Nonetheless, the dataset is distinguished by its in-depth and comprehensive psychological and behavioral assessments, especially in the domain of social cognition and decision making. We note that the factor analysis that we also provide (Fig. 4), while of interest in its own right, in no way precludes more fine-grained investigation of the original individual variables. Indeed, we would recommend that the factors be considered as broader covariates in analyses that wish to isolate variance in a specific individual behavioral variable more selectively. The in-depth behavior data together with high-quality neuroimaging data provides a powerful platform to discover new brain-behavior relationships even with our modest sample size, since the measurement error of the variables is no less important than the sample size. However, we would expect such positive discoveries to be relatively constrained, ideally driven by specific pre-registered hypotheses. One possible research program could thus consist of an initial discovery study in a large-sample database, such as the UK Biobank, followed with a hypothesis-driven replication of the finding in our database—where the relevant variables are provided both with greater precision and, for the behavioral data, likely greater validity. The breadth of psychological characterization in our data release (see Table 1) provides further opportunities for comparison with other databases, where related cognitive variables are estimated from less detailed assessments. Applications of “far replicability”74 could be extended to databases in clinical populations (e.g., of participants with psychiatric diagnoses of depression, anxiety, autism, schizophrenia, and other disorders that impact social cognition and decision-making).

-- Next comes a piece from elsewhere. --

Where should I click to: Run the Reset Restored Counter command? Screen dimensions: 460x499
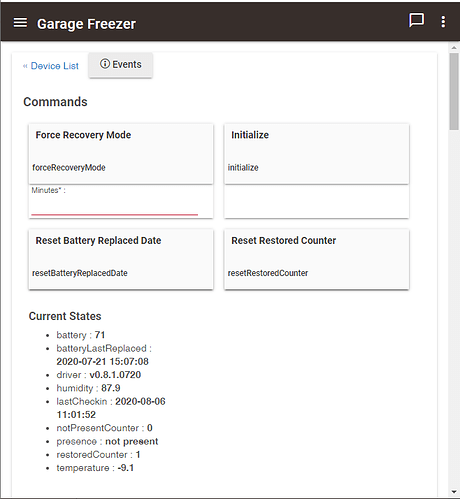(x=317, y=259)
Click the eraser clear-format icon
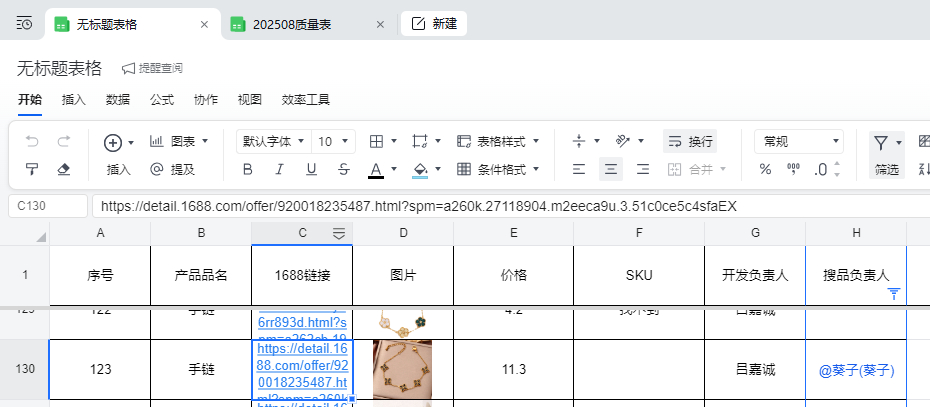Screen dimensions: 930x407 (x=64, y=169)
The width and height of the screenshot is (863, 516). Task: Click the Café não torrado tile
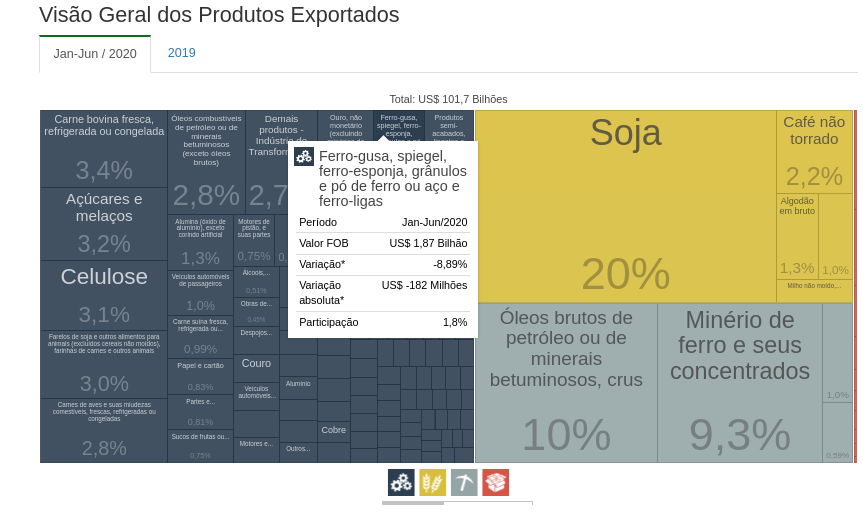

Our data release is also distinguished by providing multiple data formats and degrees of preprocessing. This affords the opportunity to test results, for instance, against variations in denoising decisions in an accessible and straightforward manner, as a further check on the robustness of findings to variations in typically complex processing pipelines, a well-known source of variation in the results obtained75,76. The denoising code we are co-releasing, in particular, allows researchers to explore a range of processing pipelines with substantial flexibility. Taken together, the internal processing flexibility enabled by this data release, together with the above recommendations to interface the present data with other datasets that purport to measure similar variables, should aim to maximize the meaningful generalizability of findings.
Note on the informed usage notes and quality control (QC)
We highlight below some processing and quality-specific aspects regarding the MRI data of this release.
We have used a combination of manual (human) and automated quality inspection of both structural (human: manual visual inspection and editing of FreeSurfer outputs; automated: MRIQC) and functional MRI data (human: manual visual inspection and resulting QC rating data; automated: MRIQC; see fMRIPrepQC_ratings.csv). We provide the outputs of our careful QC with the actual data resulting from it. It is the responsibility of the end-users to use the information available depending on their intended use of the data and study-specific QC criteria. For example, rigor and attention to minor surface reconstruction errors might be less strict for studies that aim to use cortical reconstruction outputs only for surface-based registration. In contrast, for a specific volumetric study (e.g., cortical thickness analysis), one might be less lenient. Note that given in vivo data (as well as the current possible imaging resolution) there is no clear “ground truth” for anatomical tissue segmentations, beyond consensus in human judgment of the images. In addition, remaining image quality aspects due to factors such as motion and regional susceptibility effects (e.g., in inferior temporal brain regions) cannot be eliminated post hoc and result in residual imprecision in individual data. These and other intrinsic measurement errors in our dataset require users to apply expert judgment in how they use the data release to answer specific scientific questions of interest.
For example, caution should be applied when using functional data in orbital frontal regions and data processed with fMRIPrep. As of the submission date of this paper, there is a known issue with susceptibility distortion correction (SDC) using spin echo fieldmaps as implemented in fMRIPrep. fMRIPrep currently uses AFNI’s 3dQwarp function to implement distortion correction, which can produce suboptimal SDC outputs in some subjects (see https://github.com/nipreps/fmriprep/issues/2210). While issues such as this are not a result of our specific data, they can be serious issues that require knowledge about the limitations inherent to MRI and established processing tools, an ongoing set of issues actively discussed among expert users.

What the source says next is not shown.